Knowinglove strategy
the love strategy of the people that you are in relationship with, your partner and/or your children, can be life changing.

When we use those love strategies, the people in our life feel more loved. When they feel more loved, then so do we… Do you want to know how?

When We Make Assumptions

Let’s talk about Peter and Mary.  They have been together for 5 years and love each other a lot.

Mary went shopping one day and found a  trinket, and thought to herself “Peter would love this!”, purchased it and brought it home.  She proudly presented her find to Peter, excitedly.

Peter looked at the trinket, thanked Mary politely and went back to reading the newspaper.  Mary plunks herself down on the sofa and wonders what she did wrong…..she expected a different reaction.  She thinks that Peter never appreciates anything that she does.

What just happened?  If Peter had picked up the same trinket for Mary, she would have been over the moon because then he would have fulfilled her love strategy. It was not his love strategy.  We have here a case of one person thinking that their significant other’s love strategy is the same as their own. Naturally, people think that way…..

Discovering A Person’s Love Strategy 

Let’s start with your own …..

How do you know you are loved by someone else?  Really know?

Can you remember a time, a time in the past, when you knew with certainty that you were loved?  Do you have a specific time in mind?

When you think of that time…….that time when you were truly and certainly loved……

Were you taken to a special place?…or….

Did someone buy something for you?…..or……

Were you looked at with a special look?…..or…….

Did someone say special words to you or did they speak in a special tone of voice? …..or….

Was there a special touch that made you feel loved?….or….

Was it something else?

Your way of knowing that you are loved will probably be different from that of your partner, or it might not be.  When we are first in relationship with someone, we tend to pull out all the stops in our behaviors in order to ensure that we are seen in the best light.

It could be nature’s way of ensuring that we find a mate!   : D  We buy things, we use our special tone of voice, we look lovingly at our special person, we go places and do activities that are fun, we hold hands and hug….in essence, we are firing on all cylinders. 

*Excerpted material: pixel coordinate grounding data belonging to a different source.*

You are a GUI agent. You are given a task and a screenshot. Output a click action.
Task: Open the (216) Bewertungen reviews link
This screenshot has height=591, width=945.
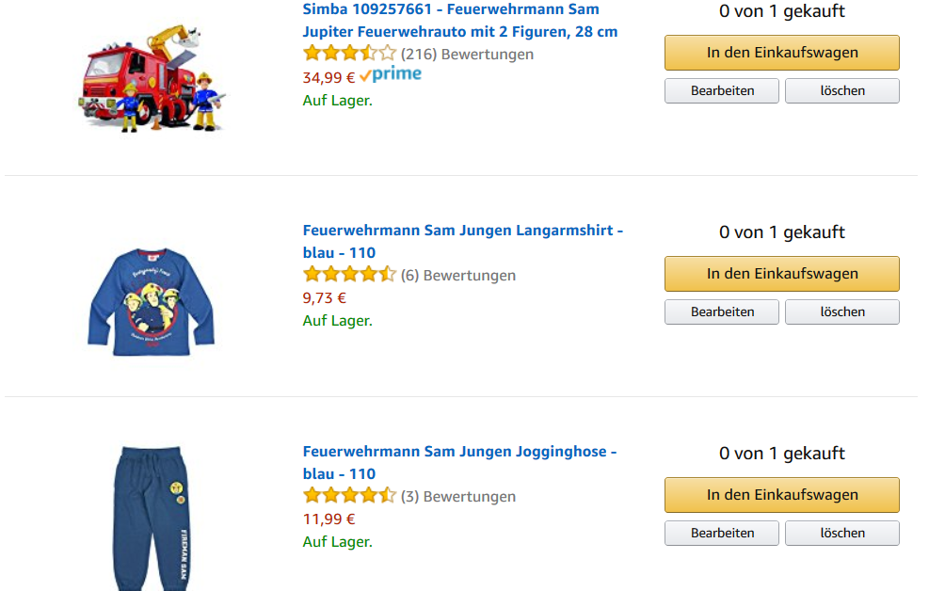click(x=467, y=55)
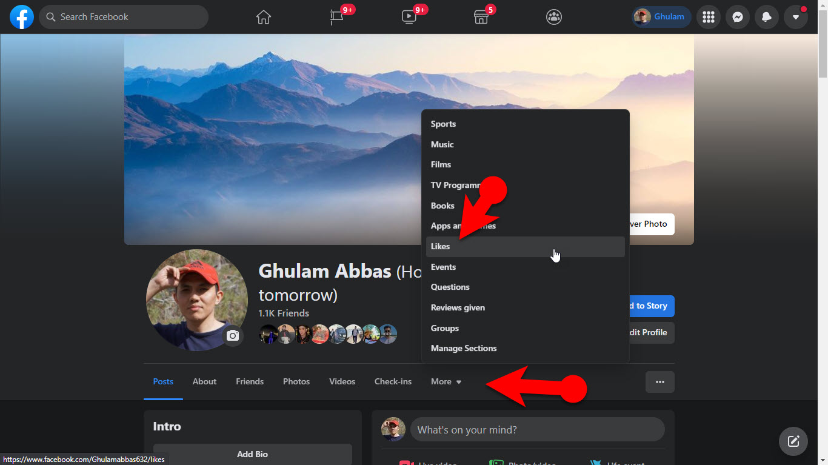Click the What's on your mind box
The image size is (828, 465).
(537, 430)
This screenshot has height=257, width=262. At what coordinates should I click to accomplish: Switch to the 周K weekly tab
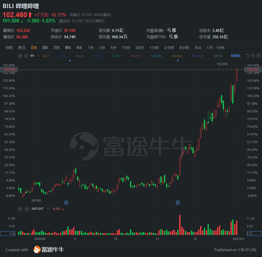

Once the routine of a relationship settles in, our natural tendency is to pull back a little, and revert to functioning in our primary love strategy, a set of behaviors that we think will show the other one that they are adored.  If you think that you are showing your partner that you love them by giving them something, when they need you to look them in the eyes and give them that special glance, you will have failed.

The same holds true for our children, they have love strategies as well.  One child might need to have things purchased for them; another might need to be taken to the movies. 

How can discovering the love strategies of the people in your life, help you have a better relationship? Let me know in the comments, below!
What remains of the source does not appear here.